Discovery of new biomarker and potential target for precision therapy in colorectal cancer by Prof. Jianping Wang’s team from The Sixth Affiliated Hospital of Sun Yat-sen University

Source: The Sixth Affiliated Hospital of Sun Yat-sen University
Written by: Wenbo Luo
Edited by: Wang Dongmei

On August 10th, 2015, Prof. Jianping Wang’s team in Guangdong Key Laboratory of Colorectal and Pelvic Floor Disease and Department of Colorectal Surgery at The Sixth Affiliated Hospital of Sun Yat-sen University, collaborating with Prof. Mong-Hong Lee from the University of Texas MD Anderson Cancer Center, published their remarkable research finding on the international top journal of oncology Cancer Cell (IF:23.523). Note: The Sixth Affiliated Hospital of Sun Yat-sen University shares both the first-author and corresponding-author affiliations. This study has found a new biomarker and potential target for precision therapy in colorectal cancer, offering a new direction for future colorectal cancer therapy.
 

Remarkable progress in colorectal cancer research published on Cancel Cell

After 4 years’ continuous effort and with the guidance from Prof. Jianping Wang and Prof. Mong-Hong Lee, the current Associate Professor Lekun Fang first time discovered an oncogene named CSN6 and its vital role in ubiquitination regulation during colorectal cancer progression. It is worth to note that both first authors, Dr. Lekun Fang and Dr. Weisi Lu, are from the post-1985 generation. And Prof. Mong-Hong Lee, co-corresponding author, is going to join the research team of The Sixth Affiliated Hospital of Sun Yat-sen University for full time in 2015. Prof. Lee has been dedicated to the study of cancer progression and signaling transduction, and he is planning to focus on illustrating the mechanism of colorectal cancer development and potential biomarkers in the near future.

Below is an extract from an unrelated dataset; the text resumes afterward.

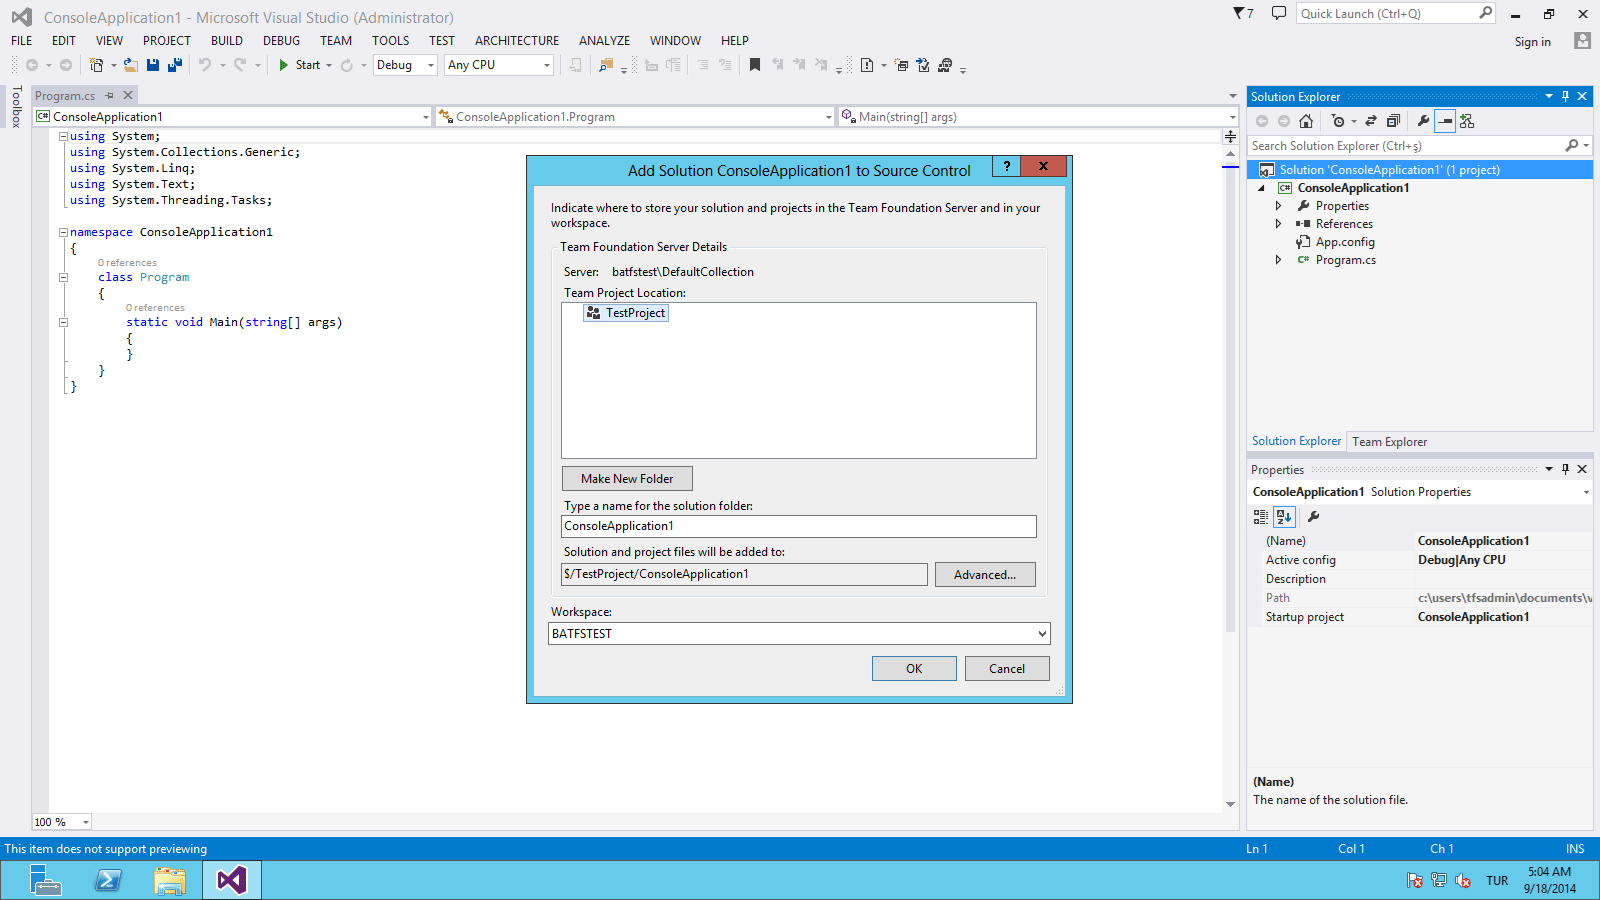Click the Home icon in Solution Explorer
1600x900 pixels.
click(1306, 121)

In this Cancer Cell paper, the authors demonstrate the molecular mechanism of the oncogene CSN6 in regulating ubiquitination. In other words, CSN6 is a biomarker highly expressed in tissues from colorectal cancer patients, which is also strongly correlated with the prognosis of colorectal cancer. Moreover, CSN6 locates at the downstream of the signal pathways of current target therapy, therefore, targeting CSN6 helps to increase the specificity of current drug therapy in colorectal cancer. Protein degradation mediated by ubiquitination is related to various biological process, including inflammatory reaction, autophagy, DNA repair and enzyme activity, etc. Moreover, ubiquitination plays an important role in tumor progression. "CSN6 is regulated through signaling pathways called EGFR and ERK. When CSN6 is overexpressed via ERK2 in particular, however, it can lead to deregulation of another protein, beta-catenin, a transcription factor known to be linked to cancer development,” said Professor Mong-Hong Lee. “We further defined the mechanism by which beta-catenin is regulated in this cancer.”

From raising questions from clinical observations, to carrying out research studies and finally back to clinical application, the joint research team from China and USA brought fully respective advantages and cooperated to uncover the mechanism of colorectal cancer development, and provide an addition solution for precision medicine. The importance of CSN6, which is capable of degrading the degrader and to promote Wnt signaling, has not only been recognized by Cancer Cell, but also been highlighted lately in the editor’s choice section of Science Signaling (IF:6.279). The results of this study also provide a solid foundation for further detailed mechanisms of CSN6 and drug discovery specifically targeting CSN6.